# Load dataset into Snowflake

***This notebook works well with the `conda_python3` kernel on a SageMaker Notebook `ml.t3.xlarge` instance.***

---

In this notebook we will do the following:
1. Install dependencies i.e. Python packages needed to connect to Snowflake.
1. Connect to Snowflake and create a dateware and a database.
1. Download the [California housing dataset](https://inria.github.io/scikit-learn-mooc/python_scripts/datasets_california_housing.html) from scikit-learn and ingest it into a new Snowflake table.


---

## Install dependencies 

In [None]:
!pip install snowflake-connector-python==2.9.0
!pip install pyarrow==10.0.1

---

## Connect to Snowflake account


Now you need to retrieve your account identifier for Snowflake. This can be done by looking into Snowflake account and then copying the account URL from the bottom left corner of the page as shown in the screenshot below.

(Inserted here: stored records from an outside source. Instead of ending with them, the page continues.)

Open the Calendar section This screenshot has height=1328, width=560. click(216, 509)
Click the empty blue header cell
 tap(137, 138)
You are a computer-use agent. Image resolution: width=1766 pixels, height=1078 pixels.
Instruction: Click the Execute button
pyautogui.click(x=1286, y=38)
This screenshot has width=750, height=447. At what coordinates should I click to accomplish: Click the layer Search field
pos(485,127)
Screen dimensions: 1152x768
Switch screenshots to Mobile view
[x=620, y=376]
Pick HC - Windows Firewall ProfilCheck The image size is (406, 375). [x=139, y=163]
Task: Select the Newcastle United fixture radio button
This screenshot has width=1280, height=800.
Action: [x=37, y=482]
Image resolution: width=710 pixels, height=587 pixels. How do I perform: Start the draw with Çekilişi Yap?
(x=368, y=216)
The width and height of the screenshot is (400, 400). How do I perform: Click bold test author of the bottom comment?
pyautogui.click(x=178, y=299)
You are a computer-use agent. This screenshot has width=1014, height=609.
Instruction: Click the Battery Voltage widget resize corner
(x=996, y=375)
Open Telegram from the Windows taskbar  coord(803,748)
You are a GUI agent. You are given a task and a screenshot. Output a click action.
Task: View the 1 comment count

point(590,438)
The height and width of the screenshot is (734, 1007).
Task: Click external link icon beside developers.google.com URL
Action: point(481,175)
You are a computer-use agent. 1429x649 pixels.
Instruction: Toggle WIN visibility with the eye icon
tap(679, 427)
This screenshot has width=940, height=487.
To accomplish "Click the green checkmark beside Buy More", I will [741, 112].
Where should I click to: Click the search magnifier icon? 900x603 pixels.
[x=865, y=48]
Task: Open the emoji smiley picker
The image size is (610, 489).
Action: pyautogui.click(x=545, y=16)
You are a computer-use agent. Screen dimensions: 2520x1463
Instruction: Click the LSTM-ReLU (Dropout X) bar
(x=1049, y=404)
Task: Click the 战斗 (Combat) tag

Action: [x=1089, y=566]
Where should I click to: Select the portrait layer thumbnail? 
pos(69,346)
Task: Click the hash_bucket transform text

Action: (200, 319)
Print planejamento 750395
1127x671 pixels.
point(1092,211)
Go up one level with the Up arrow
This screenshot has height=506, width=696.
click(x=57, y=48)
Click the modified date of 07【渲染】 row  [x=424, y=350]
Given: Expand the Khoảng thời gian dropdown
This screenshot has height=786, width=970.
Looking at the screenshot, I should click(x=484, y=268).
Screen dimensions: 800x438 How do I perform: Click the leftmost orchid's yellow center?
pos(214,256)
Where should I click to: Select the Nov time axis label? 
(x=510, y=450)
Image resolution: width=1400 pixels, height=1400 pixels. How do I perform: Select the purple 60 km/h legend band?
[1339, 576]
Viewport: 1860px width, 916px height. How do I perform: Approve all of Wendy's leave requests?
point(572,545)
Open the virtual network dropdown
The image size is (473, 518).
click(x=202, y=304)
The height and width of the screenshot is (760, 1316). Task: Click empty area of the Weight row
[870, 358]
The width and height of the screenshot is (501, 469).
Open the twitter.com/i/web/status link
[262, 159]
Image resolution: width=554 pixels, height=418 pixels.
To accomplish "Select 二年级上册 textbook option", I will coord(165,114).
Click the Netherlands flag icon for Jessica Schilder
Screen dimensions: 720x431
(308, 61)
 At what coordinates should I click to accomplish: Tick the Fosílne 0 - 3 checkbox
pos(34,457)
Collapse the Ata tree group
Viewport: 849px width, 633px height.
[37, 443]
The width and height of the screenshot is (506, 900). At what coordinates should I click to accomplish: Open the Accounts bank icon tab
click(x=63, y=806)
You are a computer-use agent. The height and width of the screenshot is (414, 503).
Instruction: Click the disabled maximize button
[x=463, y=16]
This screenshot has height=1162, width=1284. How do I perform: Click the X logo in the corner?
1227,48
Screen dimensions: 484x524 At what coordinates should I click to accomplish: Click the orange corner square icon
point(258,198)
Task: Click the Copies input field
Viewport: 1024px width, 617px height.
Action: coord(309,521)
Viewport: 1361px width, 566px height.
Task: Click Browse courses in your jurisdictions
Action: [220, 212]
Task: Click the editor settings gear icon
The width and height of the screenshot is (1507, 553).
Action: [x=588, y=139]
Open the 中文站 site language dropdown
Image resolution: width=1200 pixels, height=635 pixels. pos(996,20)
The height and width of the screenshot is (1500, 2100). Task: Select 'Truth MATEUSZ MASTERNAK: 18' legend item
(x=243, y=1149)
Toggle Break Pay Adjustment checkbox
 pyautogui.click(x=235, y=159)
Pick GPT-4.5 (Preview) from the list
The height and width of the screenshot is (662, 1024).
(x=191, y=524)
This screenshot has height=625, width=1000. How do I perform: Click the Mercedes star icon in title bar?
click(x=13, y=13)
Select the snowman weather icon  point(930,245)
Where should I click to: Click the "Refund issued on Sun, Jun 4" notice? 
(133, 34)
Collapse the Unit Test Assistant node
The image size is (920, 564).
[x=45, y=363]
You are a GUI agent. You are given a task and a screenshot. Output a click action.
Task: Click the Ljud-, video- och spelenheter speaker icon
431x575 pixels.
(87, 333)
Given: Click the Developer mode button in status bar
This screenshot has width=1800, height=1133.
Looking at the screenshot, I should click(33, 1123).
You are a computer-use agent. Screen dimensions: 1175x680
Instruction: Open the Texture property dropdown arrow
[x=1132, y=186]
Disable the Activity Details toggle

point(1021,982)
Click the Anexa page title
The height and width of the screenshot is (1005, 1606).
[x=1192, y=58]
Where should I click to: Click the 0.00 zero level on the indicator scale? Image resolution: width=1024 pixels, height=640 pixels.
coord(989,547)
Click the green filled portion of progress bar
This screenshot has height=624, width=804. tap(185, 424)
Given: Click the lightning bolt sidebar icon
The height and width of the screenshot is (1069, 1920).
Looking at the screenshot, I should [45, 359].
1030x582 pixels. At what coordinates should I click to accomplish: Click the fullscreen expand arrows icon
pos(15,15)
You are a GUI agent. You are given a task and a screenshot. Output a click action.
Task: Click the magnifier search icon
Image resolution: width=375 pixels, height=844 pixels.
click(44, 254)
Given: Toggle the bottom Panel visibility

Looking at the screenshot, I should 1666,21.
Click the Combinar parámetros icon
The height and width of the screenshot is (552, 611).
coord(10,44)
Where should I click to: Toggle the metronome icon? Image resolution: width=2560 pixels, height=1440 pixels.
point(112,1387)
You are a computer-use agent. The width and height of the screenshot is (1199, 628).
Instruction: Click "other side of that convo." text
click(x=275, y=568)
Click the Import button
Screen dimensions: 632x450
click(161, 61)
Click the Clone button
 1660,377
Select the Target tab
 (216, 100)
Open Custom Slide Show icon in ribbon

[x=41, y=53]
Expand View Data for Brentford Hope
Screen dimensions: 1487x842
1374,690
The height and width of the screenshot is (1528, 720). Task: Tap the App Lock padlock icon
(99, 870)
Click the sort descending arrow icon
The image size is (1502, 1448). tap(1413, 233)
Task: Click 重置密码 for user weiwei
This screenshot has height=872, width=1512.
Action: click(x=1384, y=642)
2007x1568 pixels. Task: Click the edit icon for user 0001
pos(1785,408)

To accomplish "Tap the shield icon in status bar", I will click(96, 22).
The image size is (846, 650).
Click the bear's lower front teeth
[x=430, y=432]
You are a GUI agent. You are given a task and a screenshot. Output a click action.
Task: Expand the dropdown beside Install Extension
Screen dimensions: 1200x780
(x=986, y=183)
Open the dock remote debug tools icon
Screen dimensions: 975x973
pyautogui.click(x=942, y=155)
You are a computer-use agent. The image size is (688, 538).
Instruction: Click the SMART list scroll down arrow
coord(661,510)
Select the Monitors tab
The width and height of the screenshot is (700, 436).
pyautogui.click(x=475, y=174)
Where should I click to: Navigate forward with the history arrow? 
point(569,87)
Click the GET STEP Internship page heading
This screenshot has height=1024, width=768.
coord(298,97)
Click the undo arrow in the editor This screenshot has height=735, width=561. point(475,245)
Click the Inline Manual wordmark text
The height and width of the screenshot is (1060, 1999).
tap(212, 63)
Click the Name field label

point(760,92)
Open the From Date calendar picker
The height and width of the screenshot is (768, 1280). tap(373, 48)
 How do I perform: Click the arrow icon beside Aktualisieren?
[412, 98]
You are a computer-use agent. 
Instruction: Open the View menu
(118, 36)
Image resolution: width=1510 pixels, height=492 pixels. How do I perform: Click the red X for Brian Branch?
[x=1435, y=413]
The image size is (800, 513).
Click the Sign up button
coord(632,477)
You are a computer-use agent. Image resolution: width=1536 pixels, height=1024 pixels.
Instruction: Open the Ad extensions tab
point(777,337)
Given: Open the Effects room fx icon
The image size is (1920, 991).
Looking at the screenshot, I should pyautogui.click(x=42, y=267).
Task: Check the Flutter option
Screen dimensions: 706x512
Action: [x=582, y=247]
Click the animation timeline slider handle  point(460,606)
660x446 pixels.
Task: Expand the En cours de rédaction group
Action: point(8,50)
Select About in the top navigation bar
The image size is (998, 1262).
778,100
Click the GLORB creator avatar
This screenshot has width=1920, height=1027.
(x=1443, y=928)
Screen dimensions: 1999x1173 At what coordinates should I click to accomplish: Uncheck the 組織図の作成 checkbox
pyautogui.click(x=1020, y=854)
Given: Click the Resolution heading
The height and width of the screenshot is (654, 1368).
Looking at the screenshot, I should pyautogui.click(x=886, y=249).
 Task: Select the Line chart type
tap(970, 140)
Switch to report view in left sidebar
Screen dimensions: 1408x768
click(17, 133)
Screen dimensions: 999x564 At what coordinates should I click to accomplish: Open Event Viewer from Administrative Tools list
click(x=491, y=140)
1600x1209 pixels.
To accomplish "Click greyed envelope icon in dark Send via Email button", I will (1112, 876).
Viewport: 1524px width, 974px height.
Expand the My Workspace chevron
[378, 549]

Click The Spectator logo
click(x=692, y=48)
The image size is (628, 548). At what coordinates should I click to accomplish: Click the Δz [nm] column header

![](./img/snowflake-accountid-1.png)

The account URL is of the form `https://abc12345.us-east-1.snowflakecomputing.com` the account identifier is the `abc12345.us-east-1` part. _Note that in your case the `us-east-1` might be replaced with a different region_.

In [None]:
sf_account_id = "your-snowflake-account-id"
%store sf_account_id 

sf_secret_id = "snowflake_credentials"
%store sf_secret_id 

### Retrieve Snowflake credentials from AWS secrets manager

The following code retrieves your Snowflake username and password from a secret stored called `snowflake_credentials` store in AWS Secrets Manager. The secret is expected to have two key-value pairs: `username`: this is your Snowflake username and `password`: this is the password associated with your Snowflake username. For instructions on how to create a secret in AWS Secrets Mananger refer to [`Create an AWS Secrets Mananger secret`](https://docs.aws.amazon.com/secretsmanager/latest/userguide/create_secret.html).

In [None]:

import os
import json
import boto3
import pandas as pd 
import snowflake.connector
from snowflake.connector.pandas_tools import write_pandas

# collect snowflake credentials from Secrets Manager
client = boto3.client('secretsmanager')
response = client.get_secret_value(SecretId=sf_secret_id)
secrets_credentials = json.loads(response['SecretString'])
sf_password = secrets_credentials['password']
sf_username = secrets_credentials['username']

In [None]:
print(f"sf_username={sf_username}")

### Connect

In [None]:
# connect to Snowflake account
conn = snowflake.connector.connect(user=sf_username,
 password=sf_password,
 account=sf_account_id,
 protocol="https")

## Create Snowflake data warehouse and database

In [None]:
dwh = "amazon_sagemake_w_snowflake_as_datasource"
db = "housing"
schema = "housing_schema"
table = "california_housing"

In [None]:
conn.cursor().execute(f"CREATE WAREHOUSE IF NOT EXISTS {dwh}")
conn.cursor().execute(f"USE WAREHOUSE {dwh}")
conn.cursor().execute(f"CREATE DATABASE IF NOT EXISTS {db}")
conn.cursor().execute(f"USE DATABASE {db}")

---

## Download the dataset from scikit-learn

In [None]:
from sklearn.datasets import fetch_california_housing

california_housing = fetch_california_housing(as_frame=True)
california_housing = california_housing.frame
california_housing.head()

---

## Ingest data into the Snowflake table

In [None]:
# connect to Snowflake Table schema
conn.cursor().execute(f"CREATE SCHEMA IF NOT EXISTS {schema}")
conn.cursor().execute(f"USE SCHEMA {schema}")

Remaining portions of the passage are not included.